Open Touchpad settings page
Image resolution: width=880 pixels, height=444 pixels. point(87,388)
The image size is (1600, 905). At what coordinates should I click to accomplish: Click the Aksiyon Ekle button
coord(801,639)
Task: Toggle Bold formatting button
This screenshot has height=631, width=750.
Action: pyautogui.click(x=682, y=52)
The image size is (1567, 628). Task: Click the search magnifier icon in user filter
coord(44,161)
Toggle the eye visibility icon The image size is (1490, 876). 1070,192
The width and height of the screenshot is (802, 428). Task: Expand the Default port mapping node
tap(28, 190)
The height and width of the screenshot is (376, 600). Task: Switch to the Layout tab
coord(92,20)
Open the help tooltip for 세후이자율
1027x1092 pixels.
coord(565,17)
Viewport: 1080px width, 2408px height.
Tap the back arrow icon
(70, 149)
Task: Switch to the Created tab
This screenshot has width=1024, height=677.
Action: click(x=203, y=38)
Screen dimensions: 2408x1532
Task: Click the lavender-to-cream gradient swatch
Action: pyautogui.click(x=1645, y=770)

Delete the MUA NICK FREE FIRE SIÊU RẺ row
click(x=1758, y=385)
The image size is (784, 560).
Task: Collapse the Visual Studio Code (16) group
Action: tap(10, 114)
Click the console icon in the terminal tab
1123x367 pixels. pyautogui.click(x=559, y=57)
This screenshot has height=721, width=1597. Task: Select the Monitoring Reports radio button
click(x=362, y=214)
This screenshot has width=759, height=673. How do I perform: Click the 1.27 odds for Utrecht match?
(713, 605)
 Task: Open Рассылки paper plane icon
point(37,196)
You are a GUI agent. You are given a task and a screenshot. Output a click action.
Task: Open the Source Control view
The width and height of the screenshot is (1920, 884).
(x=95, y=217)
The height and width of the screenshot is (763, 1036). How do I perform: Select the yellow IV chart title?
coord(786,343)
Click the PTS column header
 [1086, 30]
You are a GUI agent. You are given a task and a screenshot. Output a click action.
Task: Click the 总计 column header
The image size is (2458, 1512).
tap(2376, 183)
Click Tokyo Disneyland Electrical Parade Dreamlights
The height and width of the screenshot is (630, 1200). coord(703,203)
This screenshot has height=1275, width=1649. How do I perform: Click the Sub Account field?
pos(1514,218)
.....
• ASSIGNMENT
Please transcribe all of the data above exactly.

• ANSWER SECTION
Open Touchpad settings page
Image resolution: width=880 pixels, height=444 pixels. point(87,388)
The image size is (1600, 905). At what coordinates should I click to accomplish: Click the Aksiyon Ekle button
coord(801,639)
Task: Toggle Bold formatting button
This screenshot has height=631, width=750.
Action: pyautogui.click(x=682, y=52)
The image size is (1567, 628). Task: Click the search magnifier icon in user filter
coord(44,161)
Toggle the eye visibility icon The image size is (1490, 876). 1070,192
The width and height of the screenshot is (802, 428). Task: Expand the Default port mapping node
tap(28, 190)
The height and width of the screenshot is (376, 600). Task: Switch to the Layout tab
coord(92,20)
Open the help tooltip for 세후이자율
1027x1092 pixels.
coord(565,17)
Viewport: 1080px width, 2408px height.
Tap the back arrow icon
(70, 149)
Task: Switch to the Created tab
This screenshot has width=1024, height=677.
Action: click(x=203, y=38)
Screen dimensions: 2408x1532
Task: Click the lavender-to-cream gradient swatch
Action: pyautogui.click(x=1645, y=770)

Delete the MUA NICK FREE FIRE SIÊU RẺ row
click(x=1758, y=385)
The image size is (784, 560).
Task: Collapse the Visual Studio Code (16) group
Action: tap(10, 114)
Click the console icon in the terminal tab
1123x367 pixels. pyautogui.click(x=559, y=57)
This screenshot has height=721, width=1597. Task: Select the Monitoring Reports radio button
click(x=362, y=214)
This screenshot has width=759, height=673. How do I perform: Click the 1.27 odds for Utrecht match?
(713, 605)
 Task: Open Рассылки paper plane icon
point(37,196)
You are a GUI agent. You are given a task and a screenshot. Output a click action.
Task: Open the Source Control view
The width and height of the screenshot is (1920, 884).
(x=95, y=217)
The height and width of the screenshot is (763, 1036). How do I perform: Select the yellow IV chart title?
coord(786,343)
Click the PTS column header
 [1086, 30]
You are a GUI agent. You are given a task and a screenshot. Output a click action.
Task: Click the 总计 column header
The image size is (2458, 1512).
tap(2376, 183)
Click Tokyo Disneyland Electrical Parade Dreamlights
The height and width of the screenshot is (630, 1200). coord(703,203)
This screenshot has height=1275, width=1649. How do I perform: Click the Sub Account field?
pos(1514,218)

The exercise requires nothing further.